*** Opening RECORDED INFORMATION ***

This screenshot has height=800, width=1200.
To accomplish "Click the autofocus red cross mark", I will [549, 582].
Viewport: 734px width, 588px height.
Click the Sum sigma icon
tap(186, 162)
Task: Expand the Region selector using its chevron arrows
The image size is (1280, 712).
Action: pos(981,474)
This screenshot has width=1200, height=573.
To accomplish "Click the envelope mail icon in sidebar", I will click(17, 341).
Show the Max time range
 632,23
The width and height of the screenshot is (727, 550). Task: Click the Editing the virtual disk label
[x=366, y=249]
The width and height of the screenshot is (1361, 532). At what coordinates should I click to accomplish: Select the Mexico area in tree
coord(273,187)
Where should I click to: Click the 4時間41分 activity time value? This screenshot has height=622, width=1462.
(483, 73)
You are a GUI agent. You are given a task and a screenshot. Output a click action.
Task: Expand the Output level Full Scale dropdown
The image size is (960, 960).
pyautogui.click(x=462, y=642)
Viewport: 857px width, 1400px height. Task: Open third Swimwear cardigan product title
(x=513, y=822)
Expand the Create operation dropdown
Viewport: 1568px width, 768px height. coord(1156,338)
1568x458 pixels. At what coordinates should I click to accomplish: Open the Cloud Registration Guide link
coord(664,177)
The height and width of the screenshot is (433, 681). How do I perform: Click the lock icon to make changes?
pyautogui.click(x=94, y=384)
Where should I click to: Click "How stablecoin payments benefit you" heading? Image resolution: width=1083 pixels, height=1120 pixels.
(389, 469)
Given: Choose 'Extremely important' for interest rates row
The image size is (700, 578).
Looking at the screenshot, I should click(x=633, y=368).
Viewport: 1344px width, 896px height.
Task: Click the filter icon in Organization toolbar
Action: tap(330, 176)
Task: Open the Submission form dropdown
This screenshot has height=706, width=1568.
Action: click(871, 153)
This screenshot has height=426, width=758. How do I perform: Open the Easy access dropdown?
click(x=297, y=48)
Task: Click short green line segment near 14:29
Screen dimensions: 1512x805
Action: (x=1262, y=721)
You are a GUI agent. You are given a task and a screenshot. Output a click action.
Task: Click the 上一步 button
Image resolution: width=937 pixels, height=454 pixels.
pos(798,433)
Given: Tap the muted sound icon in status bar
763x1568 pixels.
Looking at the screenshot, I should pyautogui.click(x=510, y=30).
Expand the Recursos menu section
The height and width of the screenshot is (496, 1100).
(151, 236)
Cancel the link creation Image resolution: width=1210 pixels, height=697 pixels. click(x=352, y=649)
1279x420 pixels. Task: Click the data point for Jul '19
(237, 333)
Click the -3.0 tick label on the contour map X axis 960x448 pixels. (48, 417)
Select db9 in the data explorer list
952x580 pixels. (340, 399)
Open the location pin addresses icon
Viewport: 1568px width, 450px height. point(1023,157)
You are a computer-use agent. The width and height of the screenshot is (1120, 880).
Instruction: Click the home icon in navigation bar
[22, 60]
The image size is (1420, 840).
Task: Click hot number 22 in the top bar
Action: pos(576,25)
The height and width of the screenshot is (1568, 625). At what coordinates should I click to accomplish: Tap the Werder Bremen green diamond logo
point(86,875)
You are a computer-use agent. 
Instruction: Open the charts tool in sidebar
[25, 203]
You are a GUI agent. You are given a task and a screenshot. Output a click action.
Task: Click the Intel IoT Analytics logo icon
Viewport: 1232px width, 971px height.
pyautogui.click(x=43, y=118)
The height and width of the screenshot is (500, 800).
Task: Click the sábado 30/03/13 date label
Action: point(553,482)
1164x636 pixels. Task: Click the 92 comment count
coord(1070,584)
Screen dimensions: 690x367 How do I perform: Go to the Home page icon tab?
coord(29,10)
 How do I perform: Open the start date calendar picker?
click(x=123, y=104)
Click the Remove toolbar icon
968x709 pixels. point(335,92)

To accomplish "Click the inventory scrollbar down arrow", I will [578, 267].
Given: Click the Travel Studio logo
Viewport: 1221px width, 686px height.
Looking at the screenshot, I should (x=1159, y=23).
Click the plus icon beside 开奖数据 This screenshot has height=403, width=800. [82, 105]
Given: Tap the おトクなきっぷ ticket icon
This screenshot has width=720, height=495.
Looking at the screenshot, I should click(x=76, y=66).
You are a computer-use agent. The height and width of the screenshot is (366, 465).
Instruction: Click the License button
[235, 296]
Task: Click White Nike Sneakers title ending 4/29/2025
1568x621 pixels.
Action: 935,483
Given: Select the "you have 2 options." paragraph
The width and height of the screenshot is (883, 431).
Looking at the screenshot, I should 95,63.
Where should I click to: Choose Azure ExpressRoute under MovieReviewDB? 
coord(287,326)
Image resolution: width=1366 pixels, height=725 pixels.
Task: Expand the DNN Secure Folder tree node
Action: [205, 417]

*** Closing RECORDED INFORMATION ***

TASK TO COMPLETE:
Take the lines from the one containing "Task: Click White" through the final line of the entries above, and set them down exactly, with nothing added.

TASK SOLUTION:
Task: Click White Nike Sneakers title ending 4/29/2025
1568x621 pixels.
Action: 935,483
Given: Select the "you have 2 options." paragraph
The width and height of the screenshot is (883, 431).
Looking at the screenshot, I should 95,63.
Where should I click to: Choose Azure ExpressRoute under MovieReviewDB? 
coord(287,326)
Image resolution: width=1366 pixels, height=725 pixels.
Task: Expand the DNN Secure Folder tree node
Action: [205, 417]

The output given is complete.